### TESTO FORNITO:

******

Un maxi schermo diviso in 6 video screen dai colori accesi e cangianti e un numero telefonico fittizio, in sovraimpressione, attivo per chiunque abbia l’esigenza di confessare le proprie fantasie, angosce e debolezze a lei, Kylie Minogue, nei panni di un’invitante call girl televisiva che alterna look aggressivi e sadomaso a parvenze più eleganti e acqua e sapone, disponibile in 6 modalità diverse a seconda di ciò che le si vuole raccontare.
Sono queste le immagini che, nel 1994, accompagnavano visivamente il brano Confide In Me, uscito il 29 agosto di 25 anni fa su CD, musicassetta e vinile da 12 e 7 pollici e ancora oggi ritenuto dalla critica il primo vero capolavoro musicale della piccola principessa del pop.
Scelto come primo singolo dall’album eponimo della diva australiana, Confide In Me sanciva l’esordio di una nuova era per Kylie, una momentanea dipartita dal dance/pop allegro e spensierato a favore di un sound più languido, cupo e adulto. Era l’inizio, per lei, della cosiddetta fase indie, promossa e supportata dalla modesta casa discografica deConstruction, una divisione della Sony/BMG con cui la Minogue aveva firmato un contratto esclusivo nel ’93 dopo aver preso la coraggiosa decisione di abbandonare la vecchia PWL, diventata ormai una gabbia dorata più che una label in cui poter crescere. Era giunto il momento di evolvere musicalmente, di esplorare una nuova dimensione artistica e svelare una femminilità inedita attraverso suoni contemporanei, testi più espliciti e, soprattutto, una voce più matura.
Segni premonitori di questa esigenza si erano già manifestati due anni prima, quando con singoli quali Shocked e Word Is Out (e grazie alla ‘cattiva’ liaison con Michael Hutchence, leader degli INXS) la ragazza aveva cominciato a flirtare con l’arte dell’erotismo, ostentando un approccio ancora troppo acerbo e pudico. Confide In Me, al contrario, incapsulava appieno il cambiamento in atto, era l’emblema di una metamorfosi che inizialmente turbò fans e pubblico medio, abituati entrambi a vedere la Minogue come l’eterna Charlene della soap opera australiana Neighbours che accennava timide movenze sexy cantando e muovendosi al ritmo dei sintetizzatori di Mike Stock, Matt Aitken e Pete Waterman. Ora tutto suonava (e appariva) diverso: abbandonato il trio di padrini storico (a cui sarà sempre rivolto il più sentito e dovuto rispetto), a guidare Kylie nella nuova avventura è il duo britannico dei Brothers In Rhythm, coppia di DJ e produttori composta da Dave Seaman e quel tanto apprezzato Steve Anderson che dal ’94 ad oggi diventerà mentore fisso della cantante, oltre che direttore musicale di ogni sua singola tournée e performance.

******

### BLOCCO DATI:

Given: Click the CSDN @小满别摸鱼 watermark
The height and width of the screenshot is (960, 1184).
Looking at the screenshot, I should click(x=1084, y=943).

******

### COMPITI DA SVOLGERE:
**a.** Riporta il passo del testo su Confide In Me partendo dalle parole "Scelto come primo" e fermandoti dopo "voce più matura.".
**b.** Per ciascuna affermazione, rispondi sì o no in base al testo su Confide In Me e cita le parole del testo che lo stabiliscono. (i) Confide In Me uscì il 29 agosto. (ii) La Minogue firmò il contratto con deConstruction nel 1995. (iii) I Brothers In Rhythm erano composti da Dave Seaman e Steve Anderson.

### RISPOSTE PER COMPITO:
**a.**
Scelto come primo singolo dall’album eponimo della diva australiana, Confide In Me sanciva l’esordio di una nuova era per Kylie, una momentanea dipartita dal dance/pop allegro e spensierato a favore di un sound più languido, cupo e adulto. Era l’inizio, per lei, della cosiddetta fase indie, promossa e supportata dalla modesta casa discografica deConstruction, una divisione della Sony/BMG con cui la Minogue aveva firmato un contratto esclusivo nel ’93 dopo aver preso la coraggiosa decisione di abbandonare la vecchia PWL, diventata ormai una gabbia dorata più che una label in cui poter crescere. Era giunto il momento di evolvere musicalmente, di esplorare una nuova dimensione artistica e svelare una femminilità inedita attraverso suoni contemporanei, testi più espliciti e, soprattutto, una voce più matura.

**b.**
(i) Sì: "uscito il 29 agosto di 25 anni fa".
(ii) No: "aveva firmato un contratto esclusivo nel ’93".
(iii) Sì: "composta da Dave Seaman e quel tanto apprezzato Steve Anderson".